Die Fronten im nuklearen Dauerkonflikt
Nachdem erste Berichte aus US-Kreisen über eine allgemeine Zusage Teherans zur Aufgabe des Spaltmaterials spekulierten, folgte prompt das offizielle Dementi aus Teheran. Staatliche Medien des Iran und die halbamtliche Nachrichtenagentur Tasnim bestätigten, dass zum jetzigen Zeitpunkt keinerlei nukleare Zugeständnisse gemacht wurden. Das Land behält die volle Kontrolle über seine atomaren Ressourcen.
„Die Nuklearfrage wird in Verhandlungen über ein endgültiges Abkommen behandelt und ist daher nicht Teil des aktuellen Deals.
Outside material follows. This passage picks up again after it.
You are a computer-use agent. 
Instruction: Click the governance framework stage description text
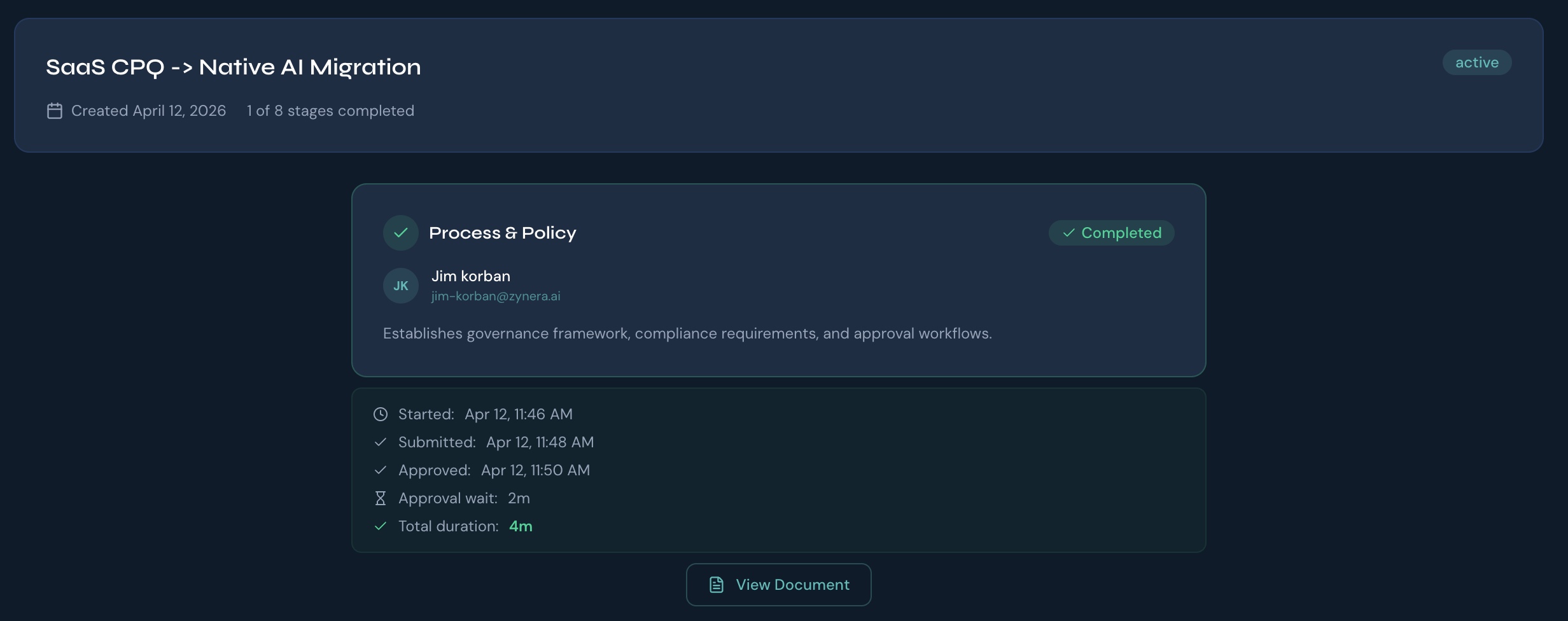pyautogui.click(x=687, y=333)
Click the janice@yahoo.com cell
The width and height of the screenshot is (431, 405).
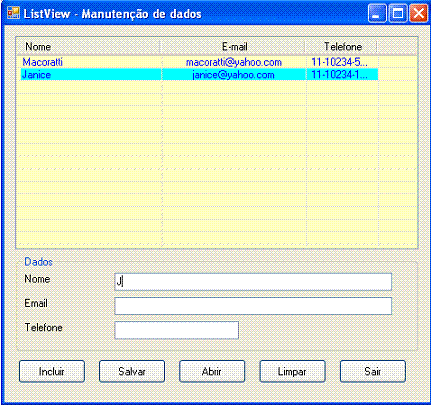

Es gibt keine Vereinbarung darüber, dass Irans hochangereichertes uran aus dem Land transportiert werden soll.“
Die aktuellen Bestände des Landes umfassen geschätzte 440 Kilogramm an Uranhexafluorid-Gas mit einem Reinheitsgrad von 60 Prozent. Dieser Wert besorgt die internationale Gemeinschaft, da er physikalisch nur einen kleinen Schritt von der Waffenreife entfernt ist. Während die USA die vollständige Vernichtung oder den Abtransport fordern, bezeichnet das iranische Außenministerium diesen Schritt als absolut unakzeptabel. Ein Einlenken bei hochangereichertem uran wird von der Führung als unüberwindbare rote Linie definiert.
Details des vorläufigen Abkommens
Das von Pakistan vermittelte Abkommen konzentriert sich primär auf die Deeskalation der regionalen Feindseligkeiten im Nahen Osten. Vorgesehen ist eine 60-tägige Waffenruhe sowie die Öffnung der wichtigen Seewege in der Straße von Hormuz. Im Gegenzug fordern die iranischen Unterhändler eine Lockerung der Wirtschaftssanktionen und die Freigabe eingefrorener Gelder. Separate Gespräche, die explizit das Abbandeln von hochangereichertem uran betreffen, sollen erst nach einer Frist von 60 Tagen beginnen.
Die geopolitische Brisanz liegt in der Natur der physikalischen Anreicherungskurve. Um Natururan auf 60 Prozent Reinheit zu bringen, sind bereits 95 Prozent des gesamten energetischen und technischen Aufwands nötig. Der Sprung auf die waffenfähigen 90 Prozent erfordert nur noch minimalen Aufwand. Experten der Internationalen Atomenergiebehörde warnen, dass diese 440 Kilogramm an hochangereichertem uran theoretisch für mehr als zehn nukleare Sprengköpfe ausreichen könnten.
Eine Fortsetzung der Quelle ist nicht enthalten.